『藤巻亮太 弾き語りLIVE TOUR “In the beginning”』
藤巻亮太の音楽は強い意志をもって続いていく 『弾き語りLIVE TOUR』Zepp Tokyoレポ
藤巻亮太が2019年4月29日、Zepp Tokyoで『弾き語りLIVE TOUR 2019 “In the beginning”』の東京公演を行った。2012年に3人組バンド、レミオロメンの活動を休止し、同年よりソロ活動を行ってきた彼は、昨年、所属事務所から独立。本ツアー直前の今年4月にリリースした新作アルバム『RYOTA FUJIMAKI Acoustic Recordings 2000-2010』でアコースティックアレンジによるレミオロメン時代の楽曲のセルフカバーに正面から取り組み、ソロアーティストとしての大きな節目を迎えつつある。そんななか、弾き語りライブと銘打った今回のツアーは、全20公演のうち、この日を含め、Zeppで行われた4公演のみ、弾き語りとバンドが同居した変則的なセットリストが組まれた。
開演直前の場内に流れていたのは、アイリッシュソウルシンガー、ヴァン・モリソンが伝説的なソロのキャリアを幕開けた最初の1曲「Astral Weeks」だ。その選曲には、7年のソロ活動を通じ、レミオロメンとして築き上げてきたものとソロとして築き上げるべきもの、過去、現在、未来……その全てを受け入れたことで新たなスタートラインに立った彼の偽らざる心境が重ねられていた。

┄┄┄┄┄┄┄┄┄┄┄┄┄┄┄┄┄┄┄┄

**短い課題**
上の抽出テキストを、一字も変えずに最初から最後まで出力してください。

**提供された記録**
┄┄┄┄┄┄┄┄┄┄┄┄┄┄┄┄┄┄┄┄

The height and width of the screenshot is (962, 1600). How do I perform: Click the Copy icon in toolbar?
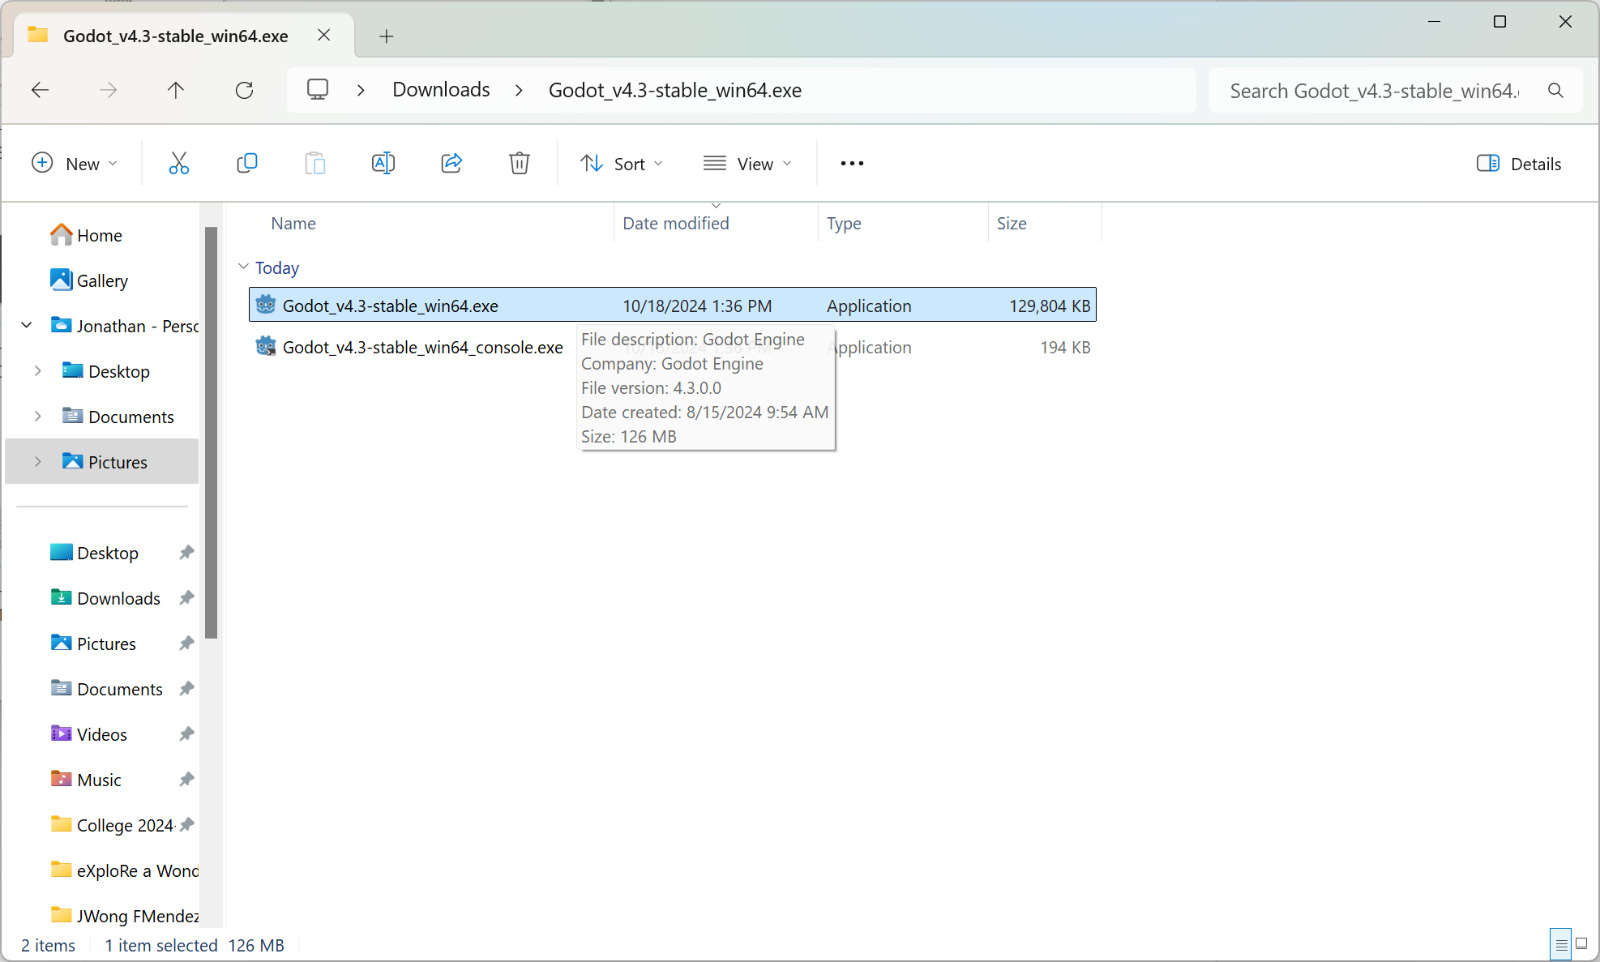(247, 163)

┄┄┄┄┄┄┄┄┄┄┄┄┄┄┄┄┄┄┄┄

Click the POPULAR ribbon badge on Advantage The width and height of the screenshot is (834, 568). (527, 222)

┄┄┄┄┄┄┄┄┄┄┄┄┄┄┄┄┄┄┄┄

**課題の解答**
『藤巻亮太 弾き語りLIVE TOUR “In the beginning”』
藤巻亮太の音楽は強い意志をもって続いていく 『弾き語りLIVE TOUR』Zepp Tokyoレポ
藤巻亮太が2019年4月29日、Zepp Tokyoで『弾き語りLIVE TOUR 2019 “In the beginning”』の東京公演を行った。2012年に3人組バンド、レミオロメンの活動を休止し、同年よりソロ活動を行ってきた彼は、昨年、所属事務所から独立。本ツアー直前の今年4月にリリースした新作アルバム『RYOTA FUJIMAKI Acoustic Recordings 2000-2010』でアコースティックアレンジによるレミオロメン時代の楽曲のセルフカバーに正面から取り組み、ソロアーティストとしての大きな節目を迎えつつある。そんななか、弾き語りライブと銘打った今回のツアーは、全20公演のうち、この日を含め、Zeppで行われた4公演のみ、弾き語りとバンドが同居した変則的なセットリストが組まれた。
開演直前の場内に流れていたのは、アイリッシュソウルシンガー、ヴァン・モリソンが伝説的なソロのキャリアを幕開けた最初の1曲「Astral Weeks」だ。その選曲には、7年のソロ活動を通じ、レミオロメンとして築き上げてきたものとソロとして築き上げるべきもの、過去、現在、未来……その全てを受け入れたことで新たなスタートラインに立った彼の偽らざる心境が重ねられていた。